Despite regulatory requirements for UK broadcasters to provide AD for at least 10% of their output—and a voluntary commitment by the BBC, ITV, Channel 4, and Sky to reach 20%—large swathes of content remain inaccessible to blind and partially sighted audiences. The gap in content accessibility is likely to widen even further as video-sharing platforms such as YouTube—now dominant among certain demographics, according to the 2025 Ofcom Media Nations Report—and social media platforms like TikTok and Instagram continue to expand their reach. As audiences shift, so too does the demand for accessible content across new formats. At the same time, the need for AD already outpaces the capacity of traditional, manual production workflows. While some have suggested that AI could help deliver AD more widely and efficiently, RNIB believes that robust, evidence-based testing is essential before any such tools are adopted in real-world settings.

This study focused on factual programming—low-risk genres with relatively straightforward visual storytelling. It benchmarked three AI models against professionally written AD across over 160 short video segments drawn from BBC series including Gardeners’ World, DIY SOS, and Bargain Hunt. The evaluation included linguistic analysis, user feedback from blind and partially sighted audiences, and informal consultations with professional audio describers.

Key findings

The results highlight both progress and limitations. While AI-generated descriptions often exceeded moderate expectations in terms of fluency and sentence structure, they frequently lacked accuracy, cohesion, and contextual awareness. Misidentified characters and vague object references were common. Though some AI outputs offered more visual detail than human-authored AD, this often resulted in over-description—unsuitable for fixed broadcast time slots.

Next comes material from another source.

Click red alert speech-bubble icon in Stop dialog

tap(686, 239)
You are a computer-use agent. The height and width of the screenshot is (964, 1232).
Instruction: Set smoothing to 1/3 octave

Notably, blind and partially sighted participants welcomed the idea of AI-generated AD if it meant expanding coverage. But all agreed that human review remains essential. Audio describers echoed this view, emphasising the importance of editorial judgement, emotional nuance, and audience understanding—areas where current AI tools still fall short.

What comes next?

Rather than viewing AI as a standalone solution, the report recommends exploring hybrid workflows—when the models are sufficiently developed—that complement rather than replace professional describers. Areas of potential development include:

  • Drafting scripts for legacy, low-risk content
  • Suggesting object or character descriptions for human refinement
  • Supporting consistency checks across episodes
  • Optimising output through genre-specific prompt engineering

The report also identifies several priorities for future research and development:

  • Fine-tuning models with AD-specific training data
  • Developing robust evaluation frameworks
  • Testing scalability to long-form content
  • Integrating additional inputs like scripts, subtitles, and audio cues for richer context

RNIB’s position

A core principle for RNIB is that blind and partially sighted audiences should have access to the full spectrum of media content—across platforms, formats, and genres. This research shows that AI has the potential to broaden the reach of audio description in the future, but more work is needed before it can be reliably put into practice.

The Study was was commissioned by RNIB and carried out by the University of Surrey, with advisory input from both the RNIB and the BBC.